MANOI企画運営の「ロボットゆうえんち」に1体だけある相澤ロボットと、岡本社長=厚木市中町2丁目

 昭和期に人気を博し、1970年の大阪万博に出展された通称「相澤ロボット」。現存するわずかな作品のうち、長らく眠っていた15体を修復し、2025年の大阪・関西万博での「復活」を目指すプロジェクトを、厚木市の企業が中心となって立ち上げた。半世紀ぶりの晴れ舞台に向け、近くクラウドファンディング(CF)での資金調達を開始する。

 相澤ロボットとは「ロボット博士」の別名を持ち、日本で初めてロボットづくりの指南書を著したとされる故相澤次郎氏が、昭和30~50年代を中心に製作した約800体を指す。開発費が100万円を超えた作品もあり、子どもたちが集まるデパートの屋上やイベントで引っ張りだこだったとの記録が残る。

 一部の作品は、大阪万博で手塚治虫氏がプロデュースしたというパビリオンに展示された。ロボット開発を手がけるMANOI企画(厚木市)の岡本正行社長(56)は「特徴的な人型のデザインが『ロボットといえばこれ』というイメージを決定づけた」と話す。

 しかし紆余(うよ)曲折があり、相澤ロボットの多くは姿を消した。北海道・夕張の展示先がなくなった影響で、廃棄寸前に追い込まれた11体を岡本社長らが引き取ったのは2014年。協力者とともに数十万円を持ち寄って修復し、都内の科学館などで展示した。
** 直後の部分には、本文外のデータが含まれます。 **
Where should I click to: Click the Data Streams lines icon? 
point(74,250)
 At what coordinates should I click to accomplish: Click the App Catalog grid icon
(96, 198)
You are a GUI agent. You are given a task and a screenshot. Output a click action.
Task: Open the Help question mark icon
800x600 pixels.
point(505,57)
 その後、半世紀ぶりとなる大阪での万博開催が決定。関係者の間で相澤ロボットの出展構想が持ち上がった折に、相澤氏の親族から相談が寄せられた。聞けば、指揮者と演奏者の15体で構成する「ロボット楽団」が見つかったという。

 雨風をしのげる倉庫に保管してあり、原形はとどめていたが、経年劣化によって「エアコンの風で塗装が剥がれてしまうほど傷んでいた」と岡本社長。再び光を当ててほしいという親族の意向をくみ、昨年の春先に譲り受けてから修復計画を本格化させた。
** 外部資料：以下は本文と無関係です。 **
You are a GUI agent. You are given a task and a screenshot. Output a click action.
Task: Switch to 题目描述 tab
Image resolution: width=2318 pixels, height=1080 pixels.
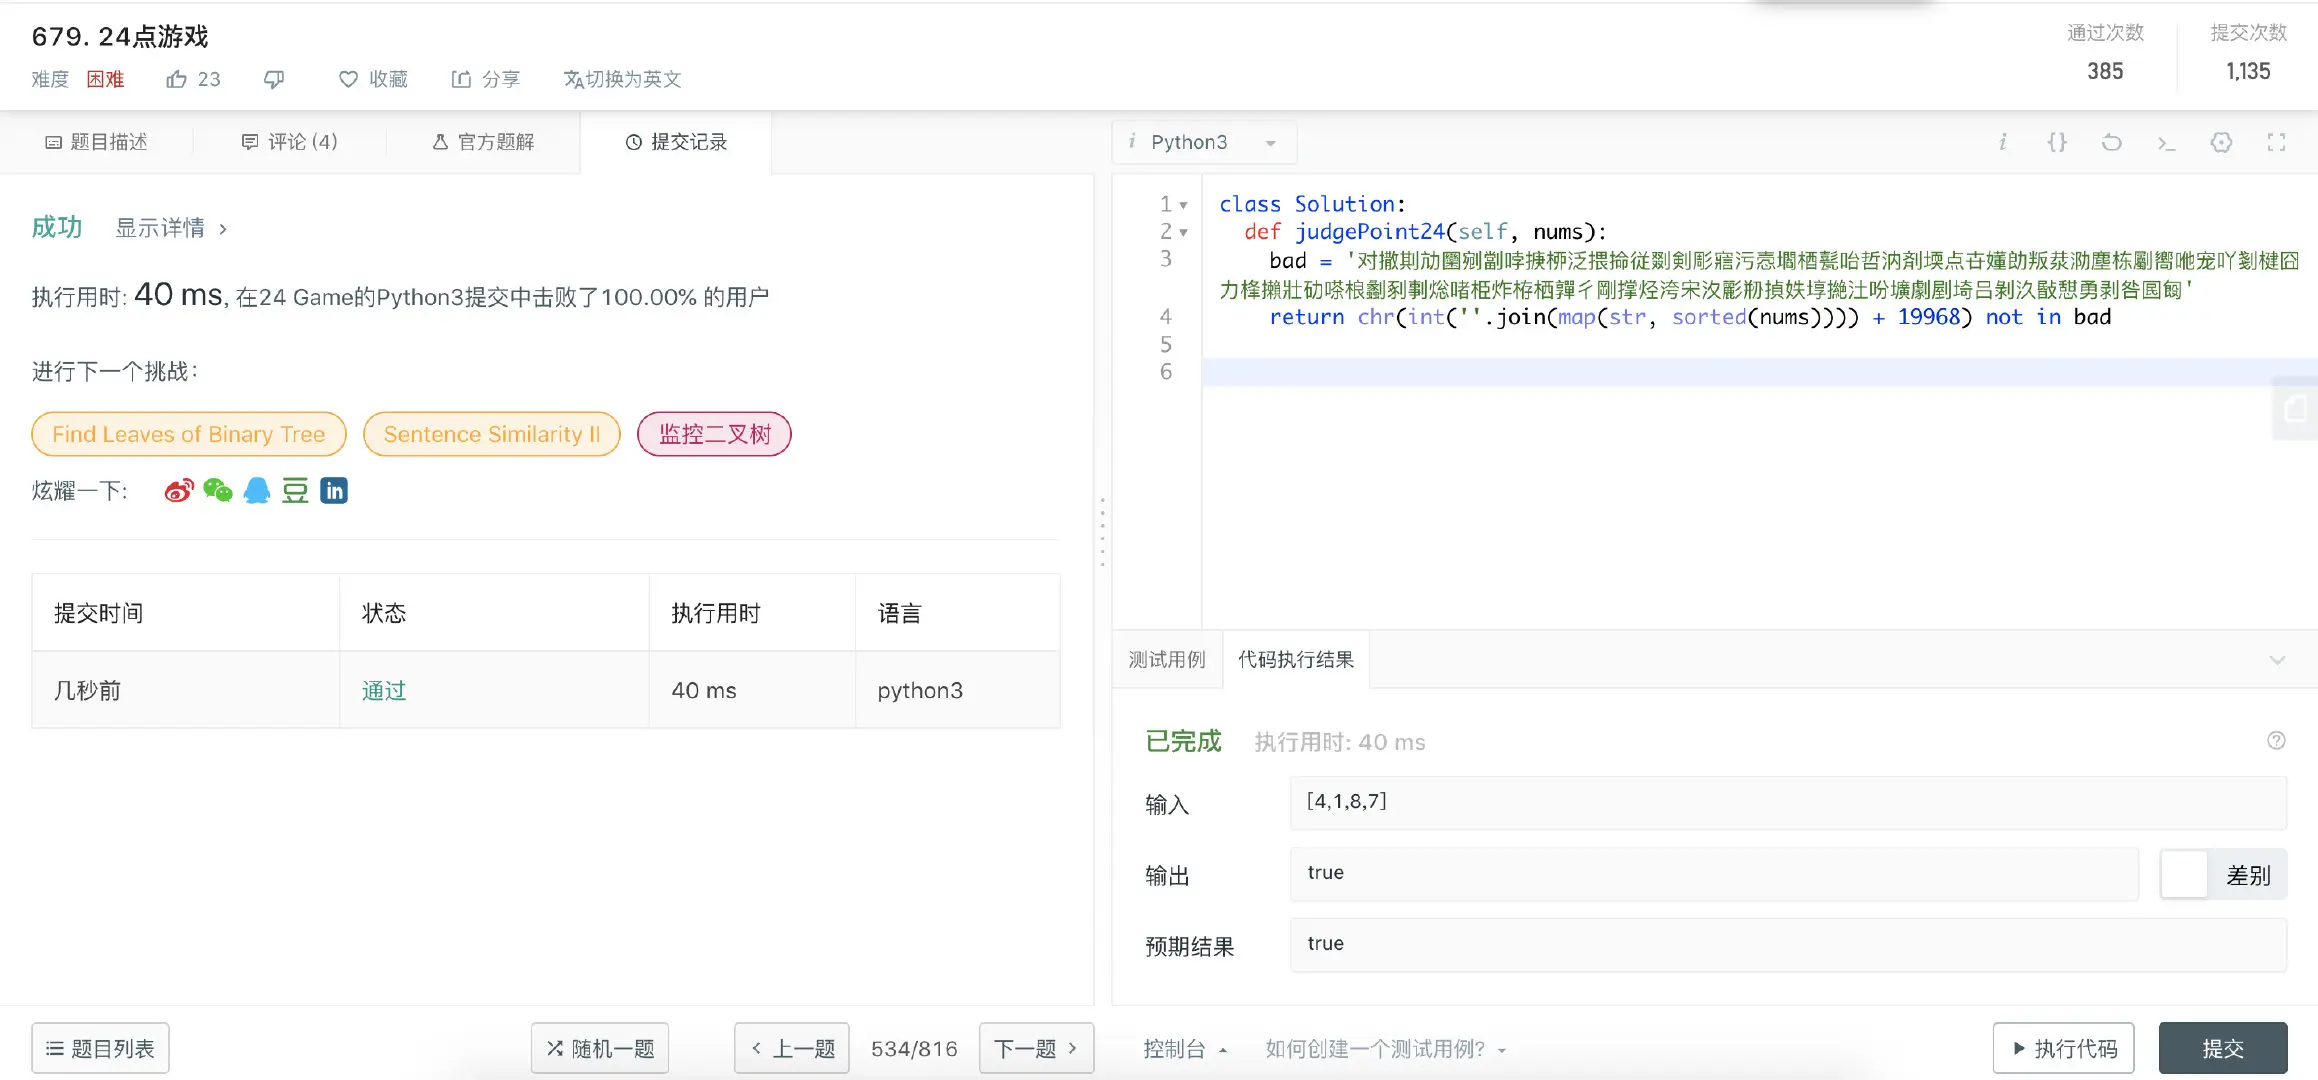click(97, 142)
 15体のロボットはいずれも両手で持ち運べるサイズで、構造はさほど複雑でないという。ただ、往時の姿を完全に再現するには、同じ部品を取り寄せたり、塗装の成分を分析したりしなければならない。一連の費用は数百万円に上るとみている。

 そこで、岡本社長ら有志でつくるプロジェクトチームは今月25日、インターネットを通じて幅広く資金を募るCFに乗り出す。目標額は最低限の作業に必要な80万円。高額の支援者に対しては、ロボット楽団を一時的に展示できる権利を返礼として用意した。
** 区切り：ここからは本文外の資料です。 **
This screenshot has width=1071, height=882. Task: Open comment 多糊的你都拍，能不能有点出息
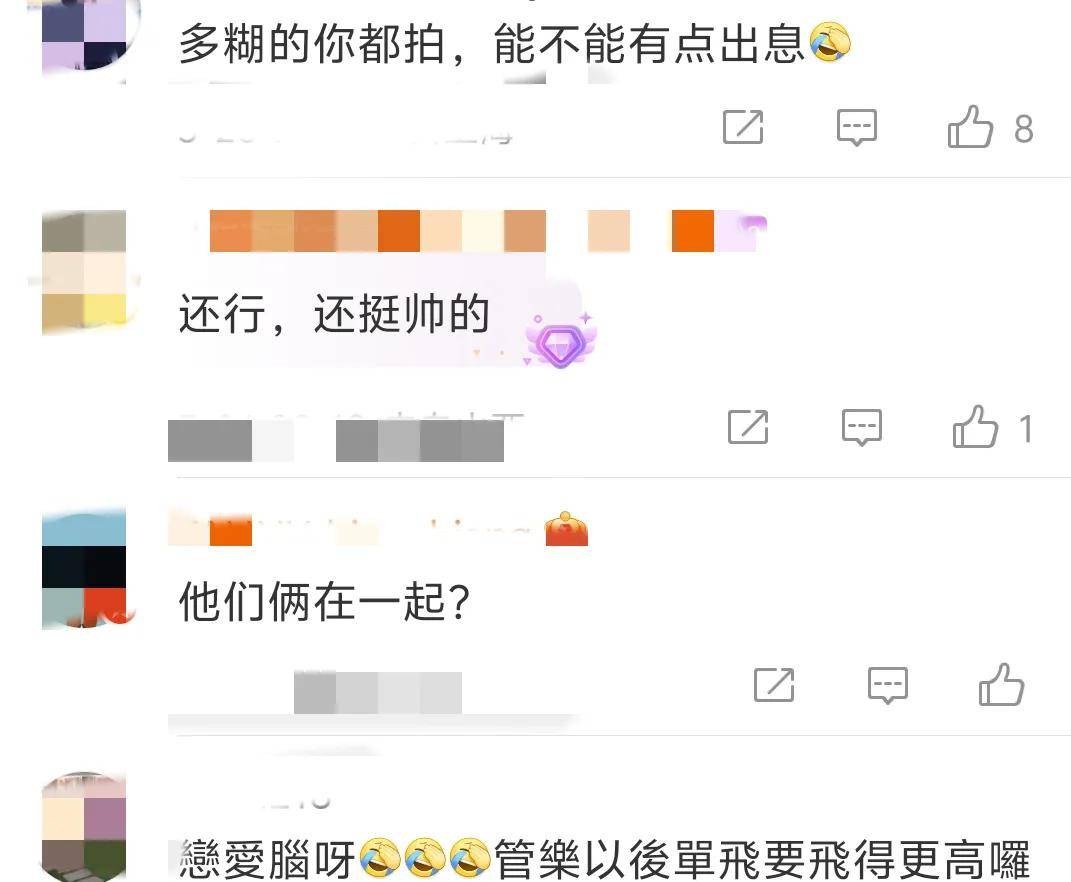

 修復作業のボランティアも募集する。企画に賛同した不動産会社、アジア太平洋トレードセンター(大阪市)が運営する商業施設の一角を借り、来年1月から毎月1回ペースで、修復作業の公開イベントを開催。万博が始まる25年4月までの完成を目指す。

 岡本社長自身、幼少期に相澤ロボットのニュースを見て胸を高鳴らせた一人だ。「あの感動が活動の原点にある。今度は僕らが子どもたちに夢を伝えたい」。3年後に迫った万博で、ロボット楽団の晴れ姿を心待ちにしている。